Qué es la anhedonia (y por qué no es solo estar de bajón)
El término lo acuñó el psicólogo francés Théodule-Armand Ribot en 1896 en su libro Psicología de los Sentimientos. Viene del griego “hedone” (placer) con el prefijo “a-” que indica falta. Así que literalmente es “sin placer”. Puedes ampliar la historia en la entrada de Wikipedia dedicada a la anhedonia.
Lo que ocurre en tu cerebro cuando sufres anhedonia es sutil pero demoledor. Se cree que hay una alteración del sistema dopaminérgico, el circuito que regula la dopamina, ese neurotransmisor que nos hace sentir bien y nos motiva a repetir conductas. Si la dopamina no fluye como toca, el placer se esfuma. Y no es algo que pase de un día para otro: la anhedonia suele colarse de forma progresiva.
Empiezas por dejar de lado tus hobbies sin darte cuenta. Luego evitas quedar con gente porque te da pereza inmensa. Al final, ni siquiera tu comida favorita te sabe igual. No es que te hayas vuelto un amargado. Es que tu cerebro ha dejado de segregar la dopamina necesaria para que esas experiencias te resulten atractivas. La psicóloga Iria Reguera explica que “la anhedonia puede ser selectiva: sexual, social o física”, lo que significa que quizá solo pierdes el placer en una de esas áreas.
No se trata de echarle ganas ni de esforzarse más. La anhedonia es un síntoma que indica que algo en tu cerebro no está procesando bien la dopamina.
Los síntomas que te ponen sobre aviso
Más allá de la desmotivación, la anhedonia tiene señales claras. Pierdes interés por el sexo, te cuesta salir de casa, tus relaciones sociales se enfrían y el sofá se convierte en tu mejor amigo. El 70% de las personas con depresión sufren también anhedonia, según el estudio The different facets of anhedonia and their associations with different psychopathologies.
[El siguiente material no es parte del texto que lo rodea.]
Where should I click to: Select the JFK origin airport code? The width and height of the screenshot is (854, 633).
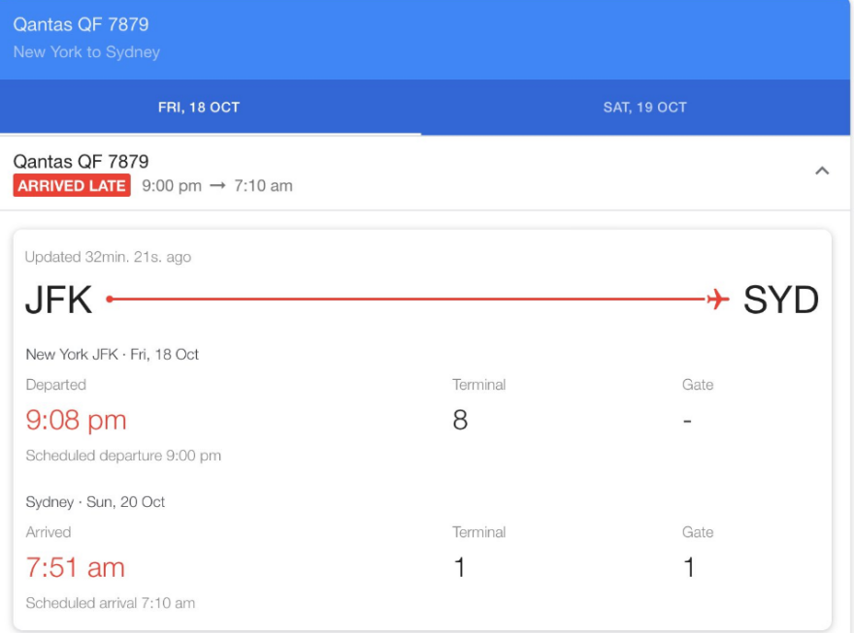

Y esto no es una estadística cualquiera: significa que, si estás deprimido, es muy probable que también hayas dejado de disfrutar de la vida.
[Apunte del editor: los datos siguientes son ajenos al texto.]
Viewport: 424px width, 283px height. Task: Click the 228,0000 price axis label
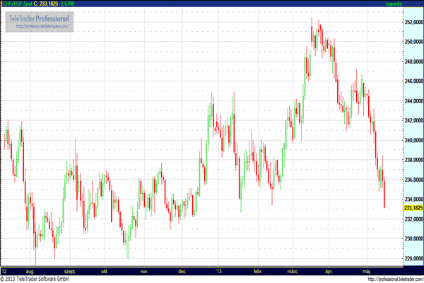(412, 258)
El problema se agrava con la comparación social. Hoy en día, las redes nos muestran una vida perfecta que no es real, y eso choca con nuestra apatía. “La exposición constante sin contexto nos lleva a comparaciones injustas”, dice Reguera. Compararnos con otros puede aumentar la insatisfacción y hacer que la anhedonia sea aún más difícil de superar. En la filosofía japonesa, el concepto de oubaitori nos recuerda que cada uno tiene su propio ritmo y que compararse es un error. Algo parecido a lo que intentamos cuando nos repetimos “no pasa nada, cada uno a su bola”. Solo que a veces ni eso nos consuela.
Qué hacer si crees que la sufres (y por qué mereces pedir ayuda)
Lo primero: no te machaques. La anhedonia no es un trastorno en sí, sino un síntoma de que algo más está pasando. Puede esconder una depresión, un trastorno bipolar, demencia o incluso ser consecuencia de una adicción. Intentar forzarte a hacer cosas que antes disfrutabas puede ayudar, pero si la raíz es más profunda, ese esfuerzo puede ser en vano.
Aquí el consejo de los expertos es unánime: busca ayuda profesional. “Mi recomendación es acudir a un especialista que nos dé un diagnóstico correcto y nos ponga en el camino a un tratamiento adecuado”, insiste Reguera. Porque la anhedonia, aunque da miedo, tiene solución si se aborda a tiempo. Y no, no eres un bicho raro por sentir que nada te llena. Es tu cerebro pidiendo a gritos que le eches un cable.
Así que sí, quizá este año las vacaciones te dan igual, pero puede ser el momento perfecto para empezar a escucharte. Porque tú no eres vago. Simplemente, puede que tu cerebro haya olvidado cómo disfrutar.
🧠 Para soltarlo en la cena
La incapacidad de sentir placer puede ser síntoma de depresión.